Un día, un obispo francés, monseñor Dominique Rey, vino a pedirme ayuda para reclutar voluntarios porque estaba desesperado por encontrar sacerdotes jóvenes en Europa. Mi superior se ofreció a llevarme con él a Francia. Monseñor Rey me contó la historia de una pequeña parroquia que se estaba muriendo y cuya iglesia tendría que ser cerrada, era San Antonio de Padua en Toulon.

Así que llegué a Francia en 2012 y fui ordenado sacerdote el 24 de junio de 2012. En San Antonio, me entregué por completo a mi ministerio. Allí conocí a gente muy agradable, pero también a jóvenes completamente diferentes, víctimas de una triste pobreza espiritual. Intenté concienciar a la gente de lo afortunados que son aquí por tener tantas comodidades y ventajas sociales.

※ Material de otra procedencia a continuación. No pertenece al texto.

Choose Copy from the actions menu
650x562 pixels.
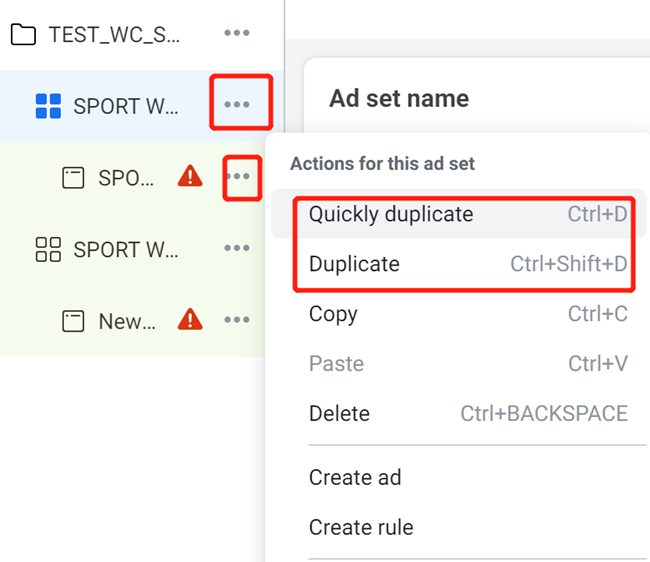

Me consternaba ver el enorme despilfarro de esta sociedad francesa y, recordando el país del que procedía, me hice una pregunta: ¿cómo puedo ayudar allí y aquí al mismo tiempo? Tenía que crear un puente entre dos realidades diametralmente distintas. Así que me propuse un proyecto-desafío: pedir a los jóvenes de aquí que ayudaran a cubrir las necesidades materiales de los jóvenes de allí y, al mismo tiempo, obtener satisfacción personal y espiritual a través de actividades.

Y fue entonces cuando se me ocurrió la idea del primer concierto en San Antonio de Padua: en quince días, conseguimos organizar un concierto para 200 personas, en el que participaron jóvenes cristianos, no cristianos, musulmanes y ateos. Estos primeros ingresos nos permitieron ayudar a Alba (véase la sección "testimonios").

Este primer éxito me ha animado a continuar: hay que tender puentes, dar a los niños colombianos la oportunidad de tener una vida mejor y crear conciencia aquí de lo afortunados que somos de vivir con tanta facilidad.

Esto nos da la satisfacción de ayudar a los demás, y los niños no se sienten olvidados, porque pueden empezar a construir sus sueños, les abre un poco las puertas. Por nuestra parte, nos hace crecer en humanidad, valorar nuestra vida, iniciarnos en los valores del compartir, en definitiva, hacer todo lo que podamos cuando tengamos los medios.